После ТАКОГО обвинения насторожились все сидящие за столом.
– А как бы я тебе ее не вернул, если ты нож к горлу приставил? – чуть не плача, спросил Маркер. Он чуял, что тучи сгущаются, и проклинал свой длинный язык. – И сам карманы обыскал!
– Спалился Маркер. На двадцатке спалился!
– Думаешь, он шпиен?
– Адназначна шпиен!
– На виселице все расскажет.
– Слышь, Булыжник, получается, ты шпиена на груди пригрел?

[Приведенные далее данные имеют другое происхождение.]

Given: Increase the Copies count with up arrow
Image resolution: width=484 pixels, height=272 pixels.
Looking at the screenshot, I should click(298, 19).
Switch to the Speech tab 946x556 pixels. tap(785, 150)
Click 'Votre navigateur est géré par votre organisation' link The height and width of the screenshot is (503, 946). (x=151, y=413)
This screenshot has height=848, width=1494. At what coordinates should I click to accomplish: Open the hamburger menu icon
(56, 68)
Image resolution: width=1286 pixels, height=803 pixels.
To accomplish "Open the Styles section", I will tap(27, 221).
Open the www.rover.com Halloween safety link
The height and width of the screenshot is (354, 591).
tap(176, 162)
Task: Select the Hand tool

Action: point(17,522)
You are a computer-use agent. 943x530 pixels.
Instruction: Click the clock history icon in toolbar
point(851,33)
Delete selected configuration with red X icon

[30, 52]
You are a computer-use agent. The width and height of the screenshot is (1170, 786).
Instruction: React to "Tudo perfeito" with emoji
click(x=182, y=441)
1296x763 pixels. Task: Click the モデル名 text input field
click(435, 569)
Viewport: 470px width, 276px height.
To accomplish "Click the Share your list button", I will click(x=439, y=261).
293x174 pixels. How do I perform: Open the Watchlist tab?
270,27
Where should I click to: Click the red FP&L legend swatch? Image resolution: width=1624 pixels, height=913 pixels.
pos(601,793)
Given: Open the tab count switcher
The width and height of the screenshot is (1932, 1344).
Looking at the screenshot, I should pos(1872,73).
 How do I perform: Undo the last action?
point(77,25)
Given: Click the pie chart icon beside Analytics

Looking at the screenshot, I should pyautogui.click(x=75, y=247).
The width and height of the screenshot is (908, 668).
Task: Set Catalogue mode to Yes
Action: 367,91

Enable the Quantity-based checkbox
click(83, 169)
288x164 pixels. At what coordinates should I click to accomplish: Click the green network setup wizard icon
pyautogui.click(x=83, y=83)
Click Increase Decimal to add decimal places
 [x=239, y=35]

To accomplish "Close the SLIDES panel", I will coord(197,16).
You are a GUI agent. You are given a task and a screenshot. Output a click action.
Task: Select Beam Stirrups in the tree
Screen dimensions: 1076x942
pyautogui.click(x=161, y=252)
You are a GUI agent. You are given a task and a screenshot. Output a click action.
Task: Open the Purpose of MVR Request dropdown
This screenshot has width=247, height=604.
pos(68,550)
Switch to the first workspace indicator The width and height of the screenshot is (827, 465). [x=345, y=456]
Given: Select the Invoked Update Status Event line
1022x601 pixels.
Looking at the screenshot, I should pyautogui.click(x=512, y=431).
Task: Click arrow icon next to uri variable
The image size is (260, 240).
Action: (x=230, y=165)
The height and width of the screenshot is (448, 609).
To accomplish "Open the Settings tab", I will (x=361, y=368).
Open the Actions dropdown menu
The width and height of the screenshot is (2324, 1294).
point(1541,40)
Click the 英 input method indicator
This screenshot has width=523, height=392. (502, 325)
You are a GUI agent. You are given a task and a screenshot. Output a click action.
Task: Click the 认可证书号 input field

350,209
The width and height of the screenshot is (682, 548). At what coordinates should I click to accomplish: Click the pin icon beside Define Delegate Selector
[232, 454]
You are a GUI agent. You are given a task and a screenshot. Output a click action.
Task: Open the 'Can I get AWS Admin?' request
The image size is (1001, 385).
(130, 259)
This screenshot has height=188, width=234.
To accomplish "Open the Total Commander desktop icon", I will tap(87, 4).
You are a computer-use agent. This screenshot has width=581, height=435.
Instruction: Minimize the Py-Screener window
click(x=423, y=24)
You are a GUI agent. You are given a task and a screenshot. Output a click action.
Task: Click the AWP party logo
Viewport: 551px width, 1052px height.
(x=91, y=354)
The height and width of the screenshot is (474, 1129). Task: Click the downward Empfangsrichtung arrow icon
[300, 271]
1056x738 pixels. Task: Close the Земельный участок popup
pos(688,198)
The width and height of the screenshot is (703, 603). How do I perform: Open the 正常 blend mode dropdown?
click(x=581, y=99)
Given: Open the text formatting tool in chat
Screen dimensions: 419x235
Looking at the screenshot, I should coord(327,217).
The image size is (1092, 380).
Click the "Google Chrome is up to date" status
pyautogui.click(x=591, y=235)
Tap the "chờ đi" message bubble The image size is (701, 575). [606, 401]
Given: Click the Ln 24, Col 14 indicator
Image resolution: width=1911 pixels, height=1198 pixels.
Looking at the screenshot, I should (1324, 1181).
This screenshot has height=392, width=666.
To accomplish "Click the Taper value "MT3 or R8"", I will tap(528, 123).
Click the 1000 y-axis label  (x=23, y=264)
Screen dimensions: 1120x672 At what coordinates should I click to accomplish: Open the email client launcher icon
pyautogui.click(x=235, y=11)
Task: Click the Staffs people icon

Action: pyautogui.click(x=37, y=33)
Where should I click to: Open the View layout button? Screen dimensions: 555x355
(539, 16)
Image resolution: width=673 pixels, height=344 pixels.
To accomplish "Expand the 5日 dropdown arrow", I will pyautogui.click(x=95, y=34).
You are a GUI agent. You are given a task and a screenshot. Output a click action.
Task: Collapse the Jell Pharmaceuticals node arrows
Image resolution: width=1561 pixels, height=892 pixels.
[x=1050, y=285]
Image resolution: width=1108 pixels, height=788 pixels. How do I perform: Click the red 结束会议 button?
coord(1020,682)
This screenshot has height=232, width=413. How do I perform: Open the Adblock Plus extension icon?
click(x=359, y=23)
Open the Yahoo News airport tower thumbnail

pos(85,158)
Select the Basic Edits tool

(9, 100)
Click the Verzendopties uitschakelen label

Уйбуй Дуричей нахмурился. До него внезапно дошло, что если Маркера объявят шпионом и врагом, то и на него падет тень предательства. Не углядел, не усмотрел, не подслушал. А Кувалда после демократических выборов окончательно озверел и за малейшее проявление нелояльности отправлял на виселицу. К счастью, пока Булыжник соображал, как вывернуться из непростой ситуации, Маркер сумел найти нужные слова:
– Да свой я, свой, просто у меня бабушка была.
– У всех бабушка была, – отрезал Отвертка. – Наверное.
– И у шпиенов тоже бабушки!
– Отвечай, паскуда, почему знаешь так много?
– Я когда ногу по малолетству сломал, она мне сказки рассказывала, какие помнила, – всхлипнул перепуганный Маркер. – О Западных лесах рассказывала, о том, как мы людам помогли Землю захватить и империю сделать.
– И ты запомнил? – подозрительно осведомился Копыто.
– Я же говорю: ногу сломал, – пояснил боец. – Как сейчас помню: пришел Аника-чуд злой в доспехах блестящих и прогнал нас из Западных лесов. И рухнул Зеленый Дом в одночасье, потому что не стало у него поддержки мощной. Переломили хребет соломинкой.
Маркер со страхом огляделся. Булыжник, пытаясь сгладить ситуацию, разлил по стаканам виски, и возникшая было пауза заполнилась дружным прихлебыванием традиционного продукта.